Our study has several important implications for practice. Recently, attention has turned to better trying to evaluate and improve the conduct of an operation as a whole, through video and live coaching initiatives.20 Laparoscopic surgery is a prime target of such work, since videos are simple to obtain using existing equipment as part of routine practice and therefore represent an untapped data source for studying both operative technique and surgical skill. These efforts have identified the importance of measuring both operative technique and surgical skill as well as better understanding the complex interplay between the two. We believe this present study is an important negative result, since it informs this ongoing work by providing information on which outcomes we should expect to be impacted by improving surgeon skill, and which will not be impacted. Further research is needed to understand the impact of surgical “technique” (how the operation is done) on long-term outcomes after bariatric surgery.

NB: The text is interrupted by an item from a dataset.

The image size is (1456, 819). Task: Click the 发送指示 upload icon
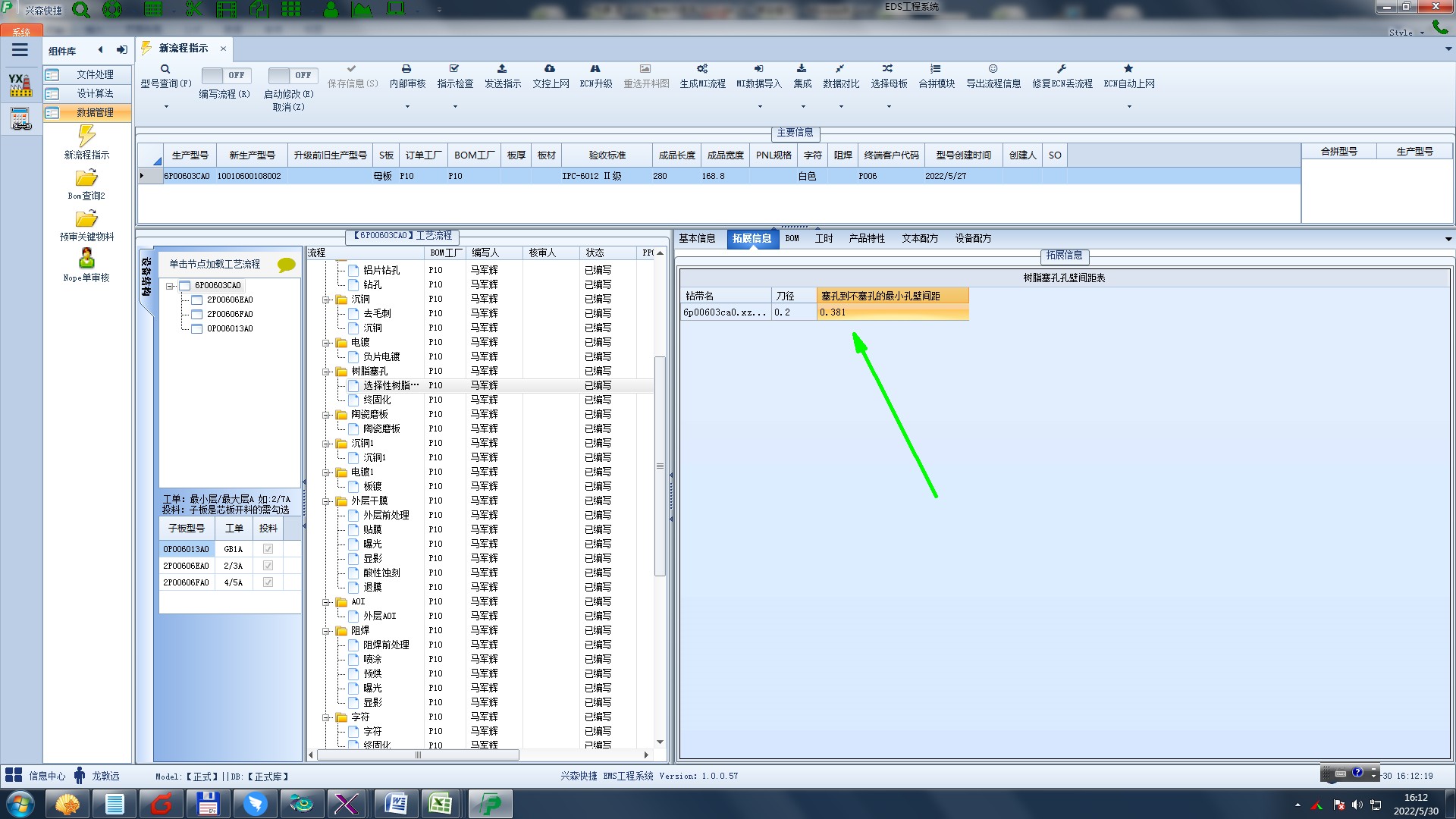[x=502, y=69]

Thus far, there has been great enthusiasm for improving surgical skill directly, through initiatives such as these as well as through regional collaboratives that allow dissemination of best practices.9 Our findings highlight the importance of ongoing scientific work analyzing surgical videos for a broader set of procedures and a diverse set of outcomes so we can better understand which outcomes are most dependent on surgical skill.
Conclusions
Peer-review ratings of surgical skill did not impact postoperative weight loss or resolution of medical comorbidities at one year after laparoscopic gastric bypass. Although surgical skill may influence short-term complication rates and patient satisfaction ratings, these findings suggest that long-term outcomes after bariatric surgery may be more dependent on other factors not yet measured among patients, hospitals or surgeons. Future studies should take advantage of video analysis by measuring both operative technique and surgical skill as a means of understanding a surgeon’s impact on surgical quality.
Acknowledgments
Jyothi Thumma, MPH provided assistance with data management and statistical analysis
Funding: Dr. Scally is supported by a grant from the National Cancer Institute (5T32CA009672-23). This study was supported by grants to Dr. Dimick from the Agency for Healthcare Research and Quality (RO1 HS023597) as well as the National Institute of Diabetes and Digestive and Kidney Diseases (RO1 DK101423). The views expressed herein do not necessarily represent the views of the United States Government.
Footnotes
Disclosures: Dr. Dimick is a consultant and has an equity interest in ArborMetrix, Inc, which provides software and analytics for measuring hospital quality and efficiency. The company had no role in the study herein.